REQUIREMENTS: Print every item below verbatim, line for line, but leave out the pictures.

[An excerpt from a dataset]
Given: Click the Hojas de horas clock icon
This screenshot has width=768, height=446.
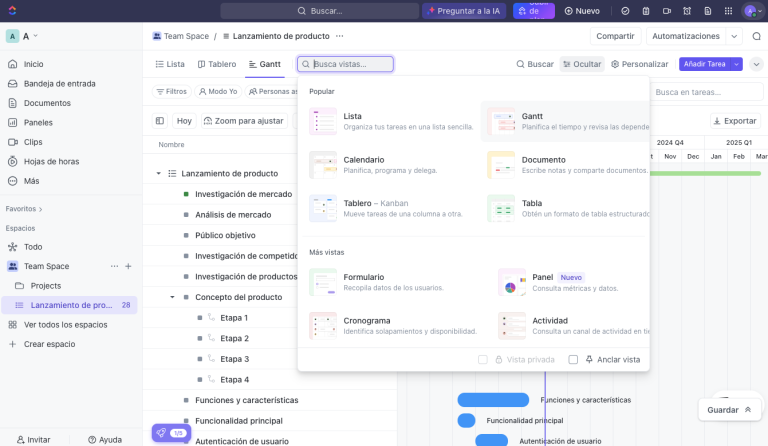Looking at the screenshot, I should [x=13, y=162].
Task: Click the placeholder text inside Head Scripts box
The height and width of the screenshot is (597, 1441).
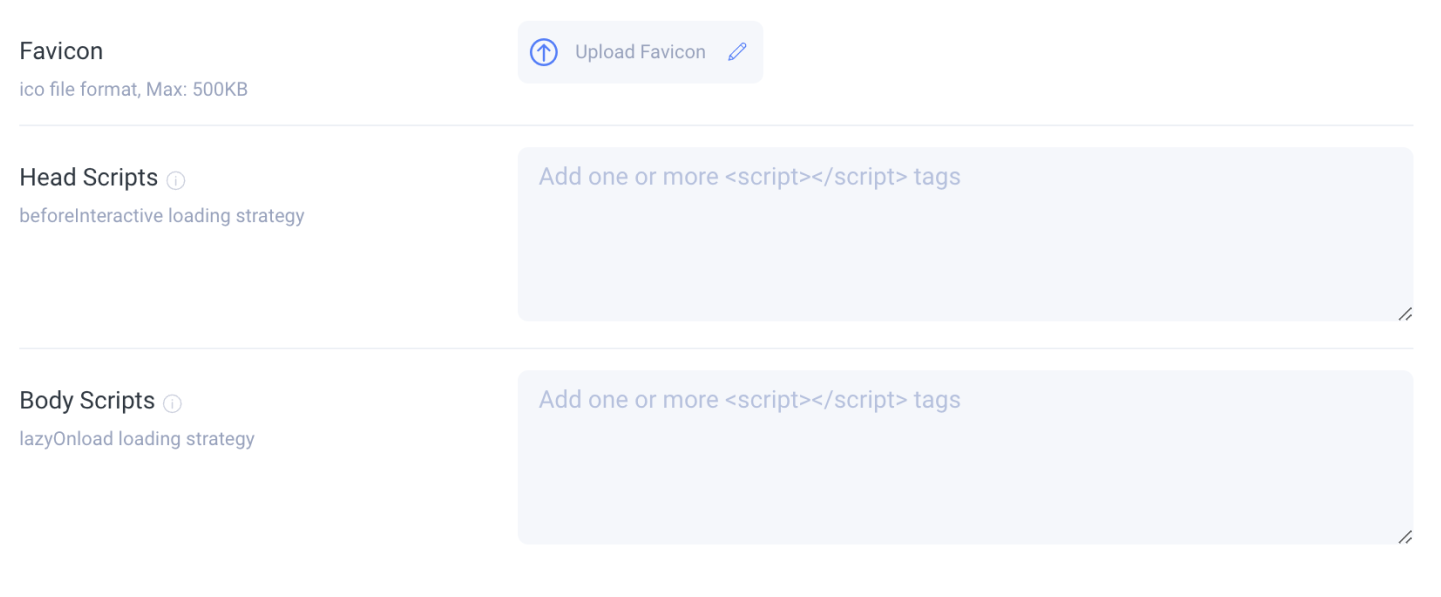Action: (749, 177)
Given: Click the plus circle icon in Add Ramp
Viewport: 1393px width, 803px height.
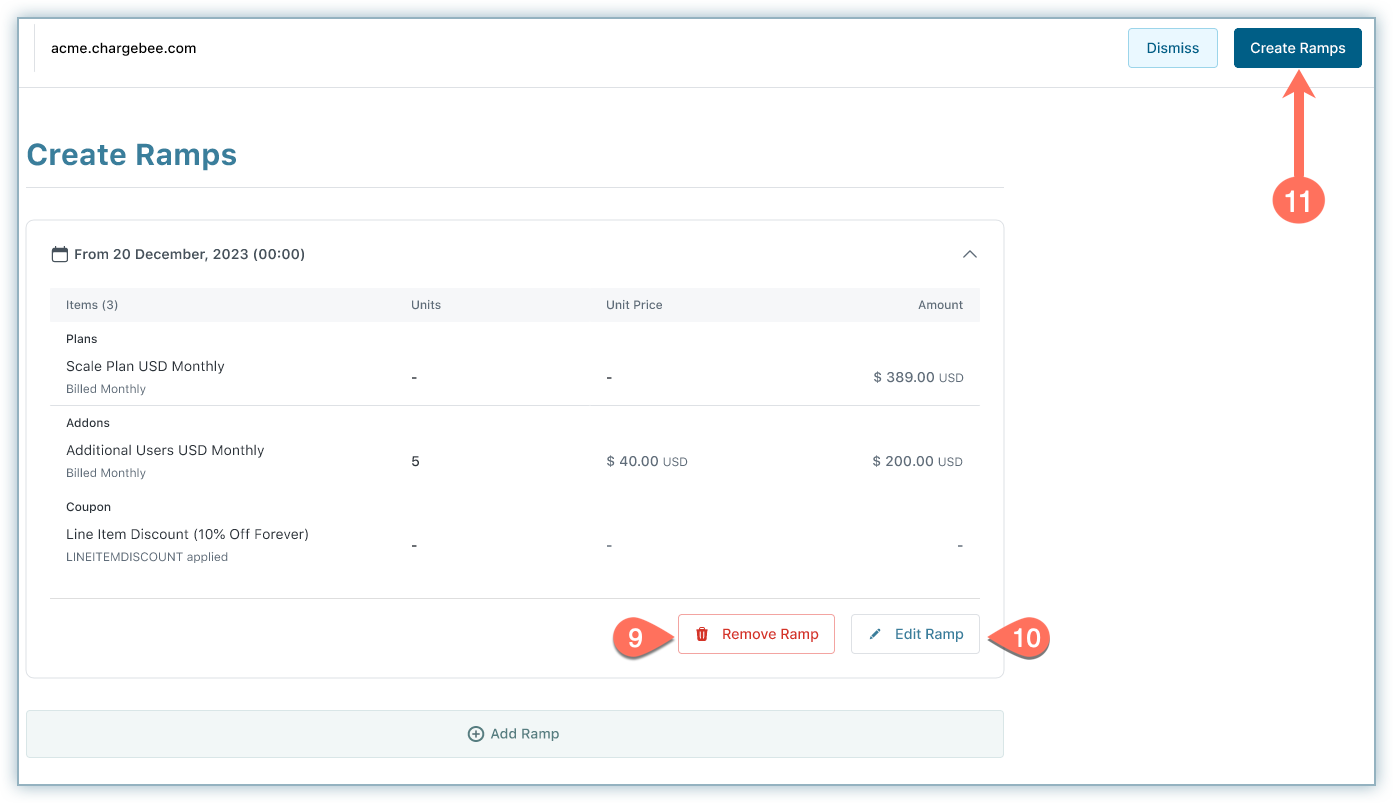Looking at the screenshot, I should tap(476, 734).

RESPONSE TO THE TASK:
Given: Click the Hojas de horas clock icon
This screenshot has width=768, height=446.
Looking at the screenshot, I should [x=13, y=162].
Task: Click the placeholder text inside Head Scripts box
The height and width of the screenshot is (597, 1441).
Action: (749, 177)
Given: Click the plus circle icon in Add Ramp
Viewport: 1393px width, 803px height.
Looking at the screenshot, I should tap(476, 734).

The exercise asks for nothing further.